The album starts off with ‘Curtain Hits the Cast,’ a heavy song with side-by-side vocal tracks: one clean and melodic, the other growling and awesome. The song has a catchy opening riff and a bad-ass drum sequence and guitar solo in the bridge. ‘Narcosis’ carries the torch, with an opening solo and all-pervading double bass kicks. The track has a great down-tempo bridge and continues the side-by-side dirty/clean vocals that ‘Curtain’ had.

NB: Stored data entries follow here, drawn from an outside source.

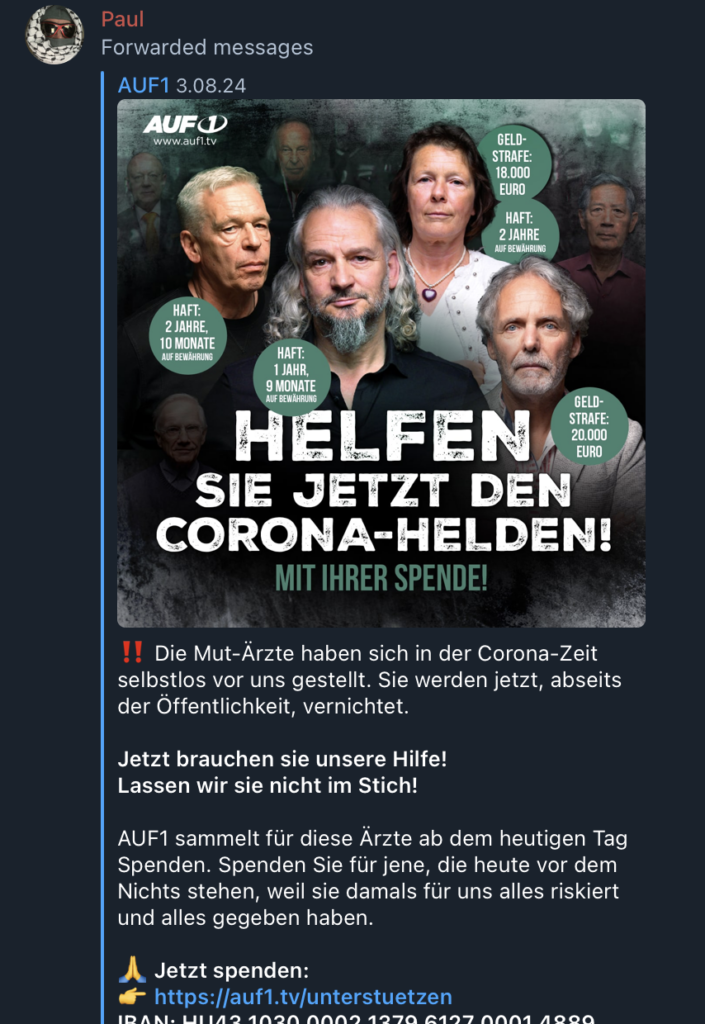Screen dimensions: 705x1024
Task: Click the blue forwarded-message quote bar
Action: (102, 547)
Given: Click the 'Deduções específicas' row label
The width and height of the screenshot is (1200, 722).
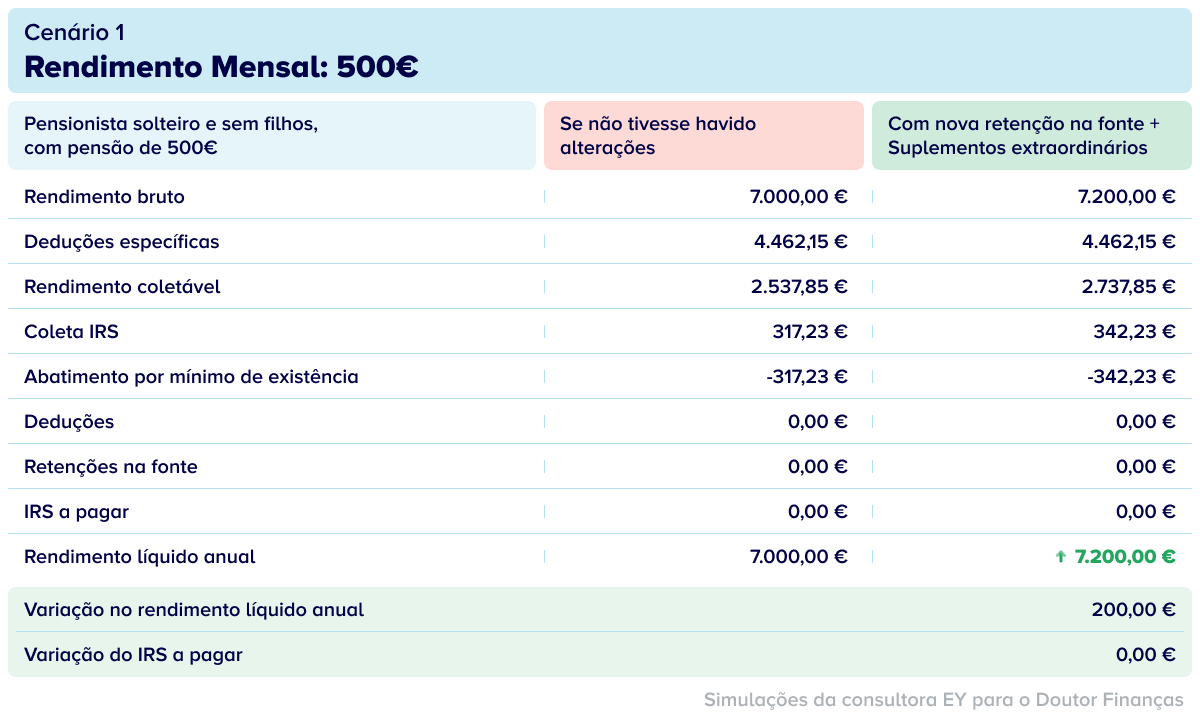Looking at the screenshot, I should (x=121, y=242).
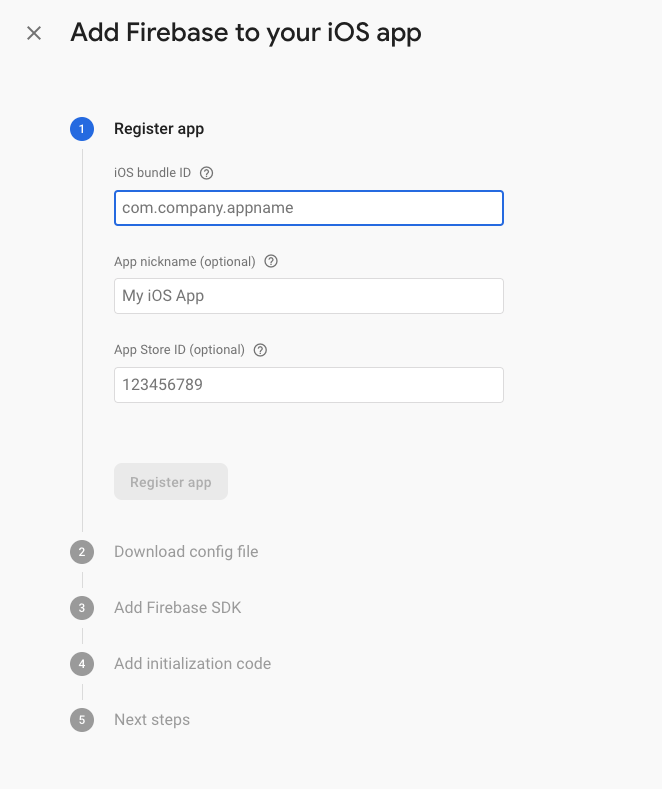Click into the App nickname field

coord(308,296)
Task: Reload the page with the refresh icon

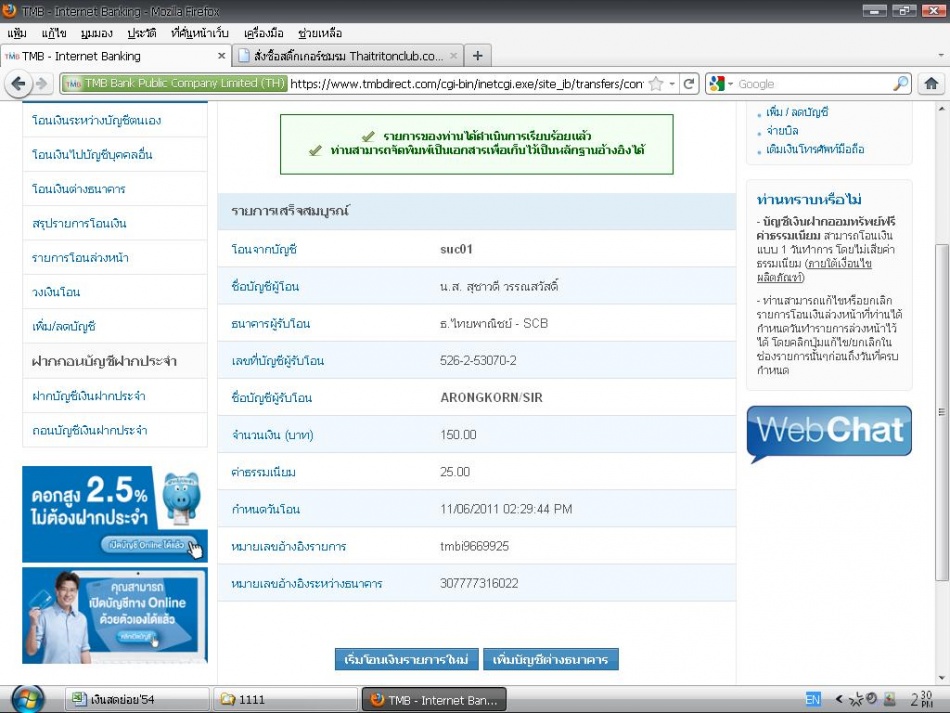Action: 690,84
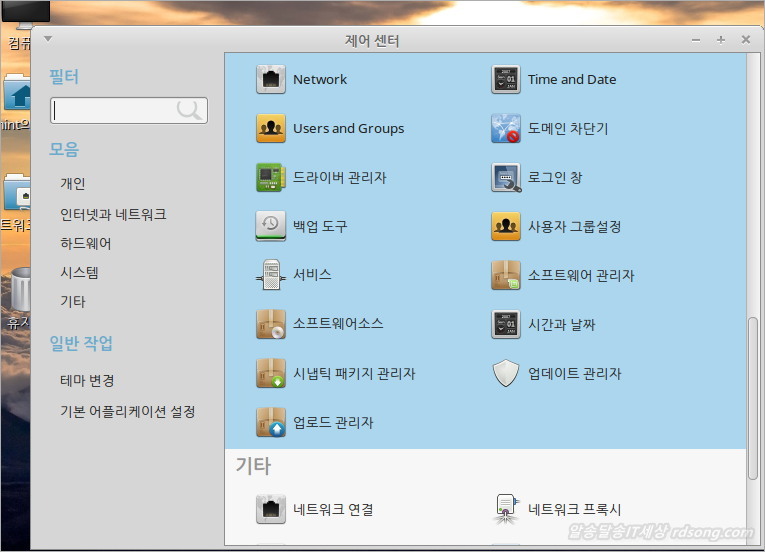Viewport: 765px width, 552px height.
Task: Open 드라이버 관리자 icon
Action: pyautogui.click(x=271, y=178)
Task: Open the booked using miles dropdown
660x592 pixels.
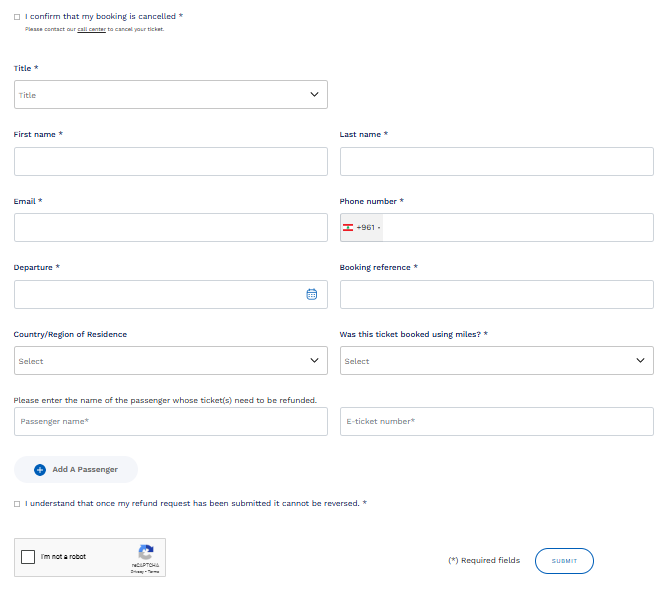Action: click(x=496, y=361)
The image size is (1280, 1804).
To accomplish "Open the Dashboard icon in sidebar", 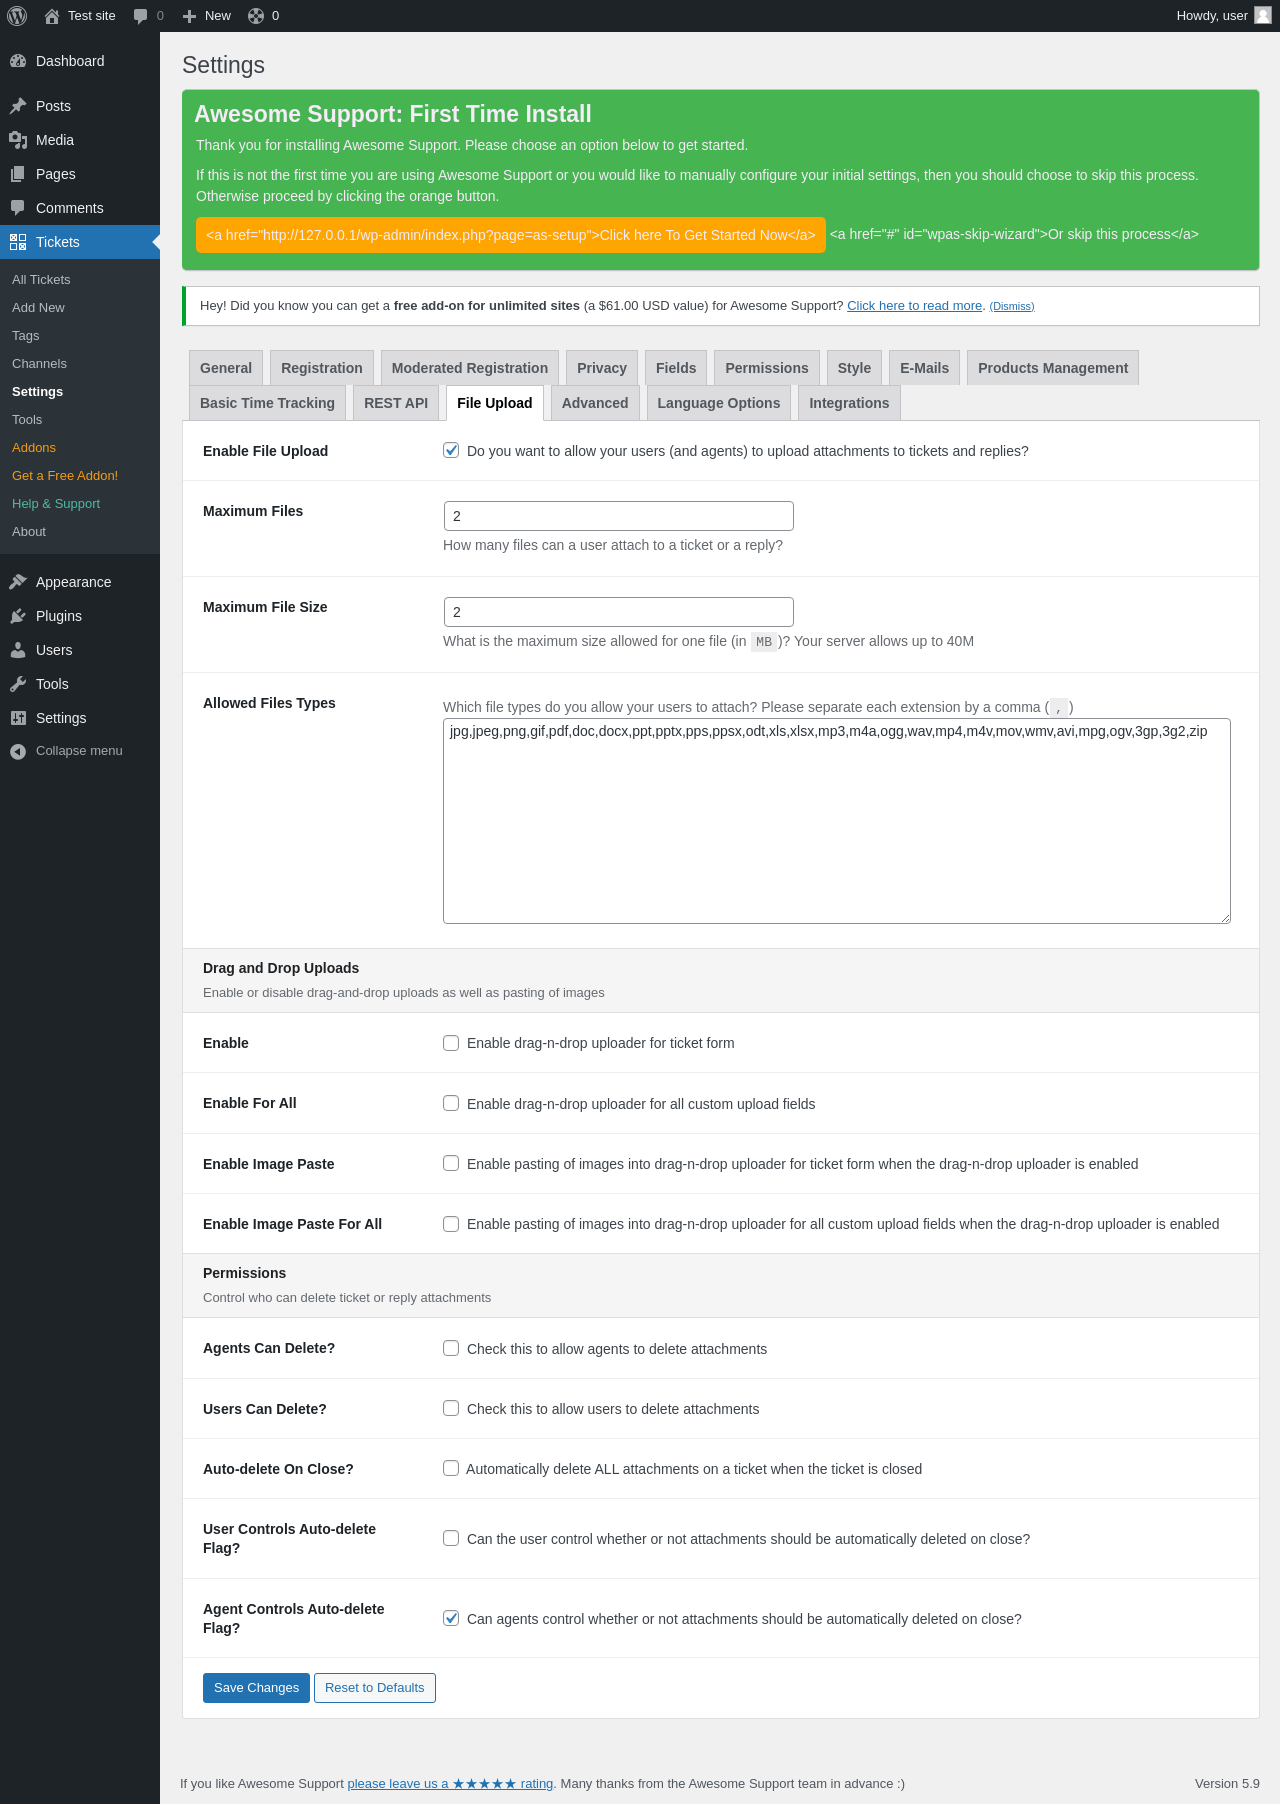I will pos(18,61).
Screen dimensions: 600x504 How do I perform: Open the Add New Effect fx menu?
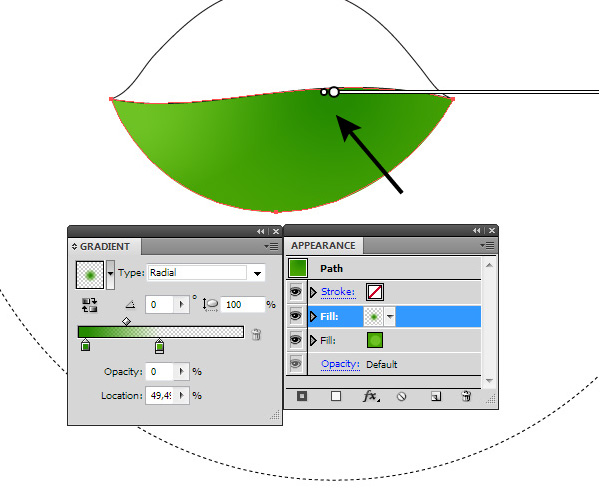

‘Venus Mourning’ opts to alternate the melodic singing and McChesney’s growls rather than have the two play on top of each other. The song opens a little slower and feels like it might be closer to a metal-ish ballad before McChesney’s clean singing yields to his screams and the pace picks up a third in. McChesney’s clean vocals pick up again in the middle of the song, but with the double-bass kicks in the background, I wasn’t sure what kind of song I was listening to. He could have done all screams instead and it would have worked just as well. The breakdown at the end consists of a piano track, some light drums and a slighty distorted (read: raised treble, lowered bass) vocals.

The rest of the CD carried the aforementioned torch all the way to the end without missing a beat. The album is much better than ‘Fear Will Cast No Shadow’ – it’s heavier, harder, grittier, louder, darker… y’know, better! If you didn’t like ‘Fear…’ as much as you thought or wanted to, give The Autumn Offering a second chance and pick up ‘Requiem.’ If the album has any shortcomings, it’s the overall time: not even forty minutes. All of the songs are great, and maybe some of them sounded better short of three minutes as opposed to being dragged out to four, but expect to change CDs sooner than you might have expected – especially if you have a longer commute.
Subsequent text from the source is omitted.